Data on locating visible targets
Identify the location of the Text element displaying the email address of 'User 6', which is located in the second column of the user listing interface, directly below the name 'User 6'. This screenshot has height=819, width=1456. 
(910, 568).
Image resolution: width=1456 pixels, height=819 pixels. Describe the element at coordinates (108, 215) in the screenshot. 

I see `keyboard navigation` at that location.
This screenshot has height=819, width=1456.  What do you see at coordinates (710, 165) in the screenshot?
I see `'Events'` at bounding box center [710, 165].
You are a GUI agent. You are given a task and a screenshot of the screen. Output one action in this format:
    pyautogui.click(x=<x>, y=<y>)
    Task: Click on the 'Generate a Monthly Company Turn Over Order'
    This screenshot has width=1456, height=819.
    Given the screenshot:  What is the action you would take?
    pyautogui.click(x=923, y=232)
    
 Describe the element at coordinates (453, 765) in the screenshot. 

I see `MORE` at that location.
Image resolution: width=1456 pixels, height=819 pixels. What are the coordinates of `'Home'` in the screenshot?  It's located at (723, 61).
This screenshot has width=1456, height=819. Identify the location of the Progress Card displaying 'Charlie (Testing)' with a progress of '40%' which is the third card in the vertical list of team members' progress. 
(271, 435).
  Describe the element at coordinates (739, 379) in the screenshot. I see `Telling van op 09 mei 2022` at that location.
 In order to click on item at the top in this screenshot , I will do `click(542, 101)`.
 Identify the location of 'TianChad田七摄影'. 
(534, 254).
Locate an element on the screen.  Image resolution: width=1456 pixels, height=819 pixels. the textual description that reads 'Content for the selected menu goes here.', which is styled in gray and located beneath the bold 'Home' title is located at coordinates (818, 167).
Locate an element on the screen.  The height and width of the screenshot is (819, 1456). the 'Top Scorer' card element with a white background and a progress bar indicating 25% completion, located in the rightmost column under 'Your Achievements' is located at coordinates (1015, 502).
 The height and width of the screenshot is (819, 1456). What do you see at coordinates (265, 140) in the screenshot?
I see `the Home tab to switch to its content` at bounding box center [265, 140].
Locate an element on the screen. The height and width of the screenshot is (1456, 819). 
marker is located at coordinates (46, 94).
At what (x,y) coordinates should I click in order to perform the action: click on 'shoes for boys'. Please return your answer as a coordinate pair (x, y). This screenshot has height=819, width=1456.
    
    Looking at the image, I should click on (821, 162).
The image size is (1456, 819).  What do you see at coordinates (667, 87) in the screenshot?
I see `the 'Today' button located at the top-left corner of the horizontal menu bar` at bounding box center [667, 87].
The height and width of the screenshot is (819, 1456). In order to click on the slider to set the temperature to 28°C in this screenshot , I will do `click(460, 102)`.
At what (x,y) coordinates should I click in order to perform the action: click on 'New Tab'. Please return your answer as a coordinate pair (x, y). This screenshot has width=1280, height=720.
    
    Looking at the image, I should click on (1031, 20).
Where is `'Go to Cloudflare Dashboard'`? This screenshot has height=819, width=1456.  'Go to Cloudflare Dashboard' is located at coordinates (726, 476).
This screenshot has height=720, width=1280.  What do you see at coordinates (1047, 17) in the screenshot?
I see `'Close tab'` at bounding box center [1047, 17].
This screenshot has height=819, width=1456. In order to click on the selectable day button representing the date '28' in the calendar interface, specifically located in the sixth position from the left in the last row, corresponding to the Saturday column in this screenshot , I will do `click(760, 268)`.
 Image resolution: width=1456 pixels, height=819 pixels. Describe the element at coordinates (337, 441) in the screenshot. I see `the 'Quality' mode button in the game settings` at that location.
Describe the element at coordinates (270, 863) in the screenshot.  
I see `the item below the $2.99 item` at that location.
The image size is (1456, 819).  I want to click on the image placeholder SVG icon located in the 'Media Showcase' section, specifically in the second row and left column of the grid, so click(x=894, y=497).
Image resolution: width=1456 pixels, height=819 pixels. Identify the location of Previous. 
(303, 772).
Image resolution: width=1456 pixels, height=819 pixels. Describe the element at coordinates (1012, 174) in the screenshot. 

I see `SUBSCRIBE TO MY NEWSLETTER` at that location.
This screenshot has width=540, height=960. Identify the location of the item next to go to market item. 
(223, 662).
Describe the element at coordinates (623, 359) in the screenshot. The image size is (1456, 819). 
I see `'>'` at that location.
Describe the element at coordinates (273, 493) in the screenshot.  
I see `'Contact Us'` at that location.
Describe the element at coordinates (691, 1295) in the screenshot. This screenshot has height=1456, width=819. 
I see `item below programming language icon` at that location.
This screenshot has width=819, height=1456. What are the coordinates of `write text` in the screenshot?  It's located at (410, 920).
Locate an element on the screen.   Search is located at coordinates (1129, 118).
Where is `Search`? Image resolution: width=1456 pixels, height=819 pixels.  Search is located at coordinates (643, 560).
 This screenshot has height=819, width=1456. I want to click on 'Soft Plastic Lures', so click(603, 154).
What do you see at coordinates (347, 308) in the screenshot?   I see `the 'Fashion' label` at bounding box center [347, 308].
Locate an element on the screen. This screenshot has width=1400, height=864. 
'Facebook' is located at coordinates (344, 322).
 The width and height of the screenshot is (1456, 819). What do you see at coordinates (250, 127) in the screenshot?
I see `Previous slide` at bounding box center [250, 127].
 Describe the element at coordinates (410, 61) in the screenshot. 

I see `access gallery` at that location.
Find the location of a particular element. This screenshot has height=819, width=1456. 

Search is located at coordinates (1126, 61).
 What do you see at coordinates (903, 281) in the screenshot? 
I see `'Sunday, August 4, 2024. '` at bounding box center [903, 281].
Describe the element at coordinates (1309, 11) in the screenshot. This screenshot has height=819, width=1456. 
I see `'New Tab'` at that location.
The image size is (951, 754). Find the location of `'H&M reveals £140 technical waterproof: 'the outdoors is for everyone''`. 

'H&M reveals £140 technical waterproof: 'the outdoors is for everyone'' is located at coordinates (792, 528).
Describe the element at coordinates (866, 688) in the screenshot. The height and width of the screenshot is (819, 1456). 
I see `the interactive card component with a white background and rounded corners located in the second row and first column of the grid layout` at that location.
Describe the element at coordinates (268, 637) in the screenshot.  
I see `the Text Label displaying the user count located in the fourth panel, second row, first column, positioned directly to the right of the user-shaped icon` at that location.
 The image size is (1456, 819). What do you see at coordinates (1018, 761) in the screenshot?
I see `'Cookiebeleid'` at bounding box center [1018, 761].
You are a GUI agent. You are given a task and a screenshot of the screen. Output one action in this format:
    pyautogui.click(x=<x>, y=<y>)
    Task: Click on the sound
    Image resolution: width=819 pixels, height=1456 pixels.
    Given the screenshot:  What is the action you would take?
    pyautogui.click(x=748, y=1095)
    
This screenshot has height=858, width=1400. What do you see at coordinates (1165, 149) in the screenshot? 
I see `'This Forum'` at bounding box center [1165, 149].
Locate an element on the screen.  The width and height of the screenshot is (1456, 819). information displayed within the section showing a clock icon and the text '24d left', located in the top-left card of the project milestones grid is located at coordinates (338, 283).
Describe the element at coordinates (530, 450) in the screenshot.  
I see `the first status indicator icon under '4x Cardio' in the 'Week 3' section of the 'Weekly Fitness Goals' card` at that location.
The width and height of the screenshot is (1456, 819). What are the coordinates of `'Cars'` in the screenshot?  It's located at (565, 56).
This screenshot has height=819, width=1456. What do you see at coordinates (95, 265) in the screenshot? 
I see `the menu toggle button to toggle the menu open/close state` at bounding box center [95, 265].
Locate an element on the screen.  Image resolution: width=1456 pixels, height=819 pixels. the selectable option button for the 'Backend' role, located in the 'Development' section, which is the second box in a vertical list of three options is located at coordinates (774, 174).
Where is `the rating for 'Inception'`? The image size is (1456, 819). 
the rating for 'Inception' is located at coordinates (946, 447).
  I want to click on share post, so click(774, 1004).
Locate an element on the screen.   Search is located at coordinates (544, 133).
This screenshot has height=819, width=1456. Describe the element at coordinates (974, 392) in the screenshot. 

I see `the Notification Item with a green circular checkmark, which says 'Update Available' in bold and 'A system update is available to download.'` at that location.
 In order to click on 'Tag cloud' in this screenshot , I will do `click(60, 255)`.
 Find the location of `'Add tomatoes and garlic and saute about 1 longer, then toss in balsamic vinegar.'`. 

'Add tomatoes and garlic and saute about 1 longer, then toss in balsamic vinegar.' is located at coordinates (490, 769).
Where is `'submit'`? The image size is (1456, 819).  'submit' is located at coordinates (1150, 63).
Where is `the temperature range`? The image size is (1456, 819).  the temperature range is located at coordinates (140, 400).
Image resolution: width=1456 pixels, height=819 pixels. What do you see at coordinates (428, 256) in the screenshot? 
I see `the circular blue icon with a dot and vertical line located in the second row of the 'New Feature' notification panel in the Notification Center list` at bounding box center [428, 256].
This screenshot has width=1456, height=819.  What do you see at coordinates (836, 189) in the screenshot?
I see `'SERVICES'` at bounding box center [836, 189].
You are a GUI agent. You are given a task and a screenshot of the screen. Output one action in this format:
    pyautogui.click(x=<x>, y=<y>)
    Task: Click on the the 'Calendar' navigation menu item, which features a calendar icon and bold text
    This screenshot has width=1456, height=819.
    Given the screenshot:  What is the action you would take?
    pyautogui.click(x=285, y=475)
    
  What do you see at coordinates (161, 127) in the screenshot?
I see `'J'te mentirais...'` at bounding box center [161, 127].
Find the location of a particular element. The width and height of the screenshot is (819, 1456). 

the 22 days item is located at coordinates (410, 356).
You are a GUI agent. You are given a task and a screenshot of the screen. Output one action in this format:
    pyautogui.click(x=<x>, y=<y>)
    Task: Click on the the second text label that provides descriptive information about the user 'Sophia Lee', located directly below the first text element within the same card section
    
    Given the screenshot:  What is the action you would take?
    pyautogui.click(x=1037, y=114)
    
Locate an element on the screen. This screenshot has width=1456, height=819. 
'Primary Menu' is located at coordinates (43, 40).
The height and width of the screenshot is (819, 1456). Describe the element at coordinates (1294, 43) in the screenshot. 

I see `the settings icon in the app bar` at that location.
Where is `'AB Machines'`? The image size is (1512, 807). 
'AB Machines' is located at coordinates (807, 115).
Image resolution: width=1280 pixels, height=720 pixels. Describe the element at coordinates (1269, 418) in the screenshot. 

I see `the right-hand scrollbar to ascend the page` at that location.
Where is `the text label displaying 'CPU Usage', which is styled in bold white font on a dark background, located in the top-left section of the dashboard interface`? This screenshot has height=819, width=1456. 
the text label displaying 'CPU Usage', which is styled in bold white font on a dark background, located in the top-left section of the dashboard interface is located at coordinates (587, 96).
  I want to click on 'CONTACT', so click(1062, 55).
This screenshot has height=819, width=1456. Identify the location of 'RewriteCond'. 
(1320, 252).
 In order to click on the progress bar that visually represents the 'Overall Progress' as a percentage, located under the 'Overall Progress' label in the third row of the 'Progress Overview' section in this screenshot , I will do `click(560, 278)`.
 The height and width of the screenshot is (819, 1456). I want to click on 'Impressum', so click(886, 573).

What is required →
Render the rows as a numbered list, from the first line up to and including the line with "(910, 568).", leaving out any blank lines.

In response →
1. Identify the location of the Text element displaying the email address of 'User 6', which is located in the second column of the user listing interface, directly below the name 'User 6'. This screenshot has height=819, width=1456. 
2. (910, 568).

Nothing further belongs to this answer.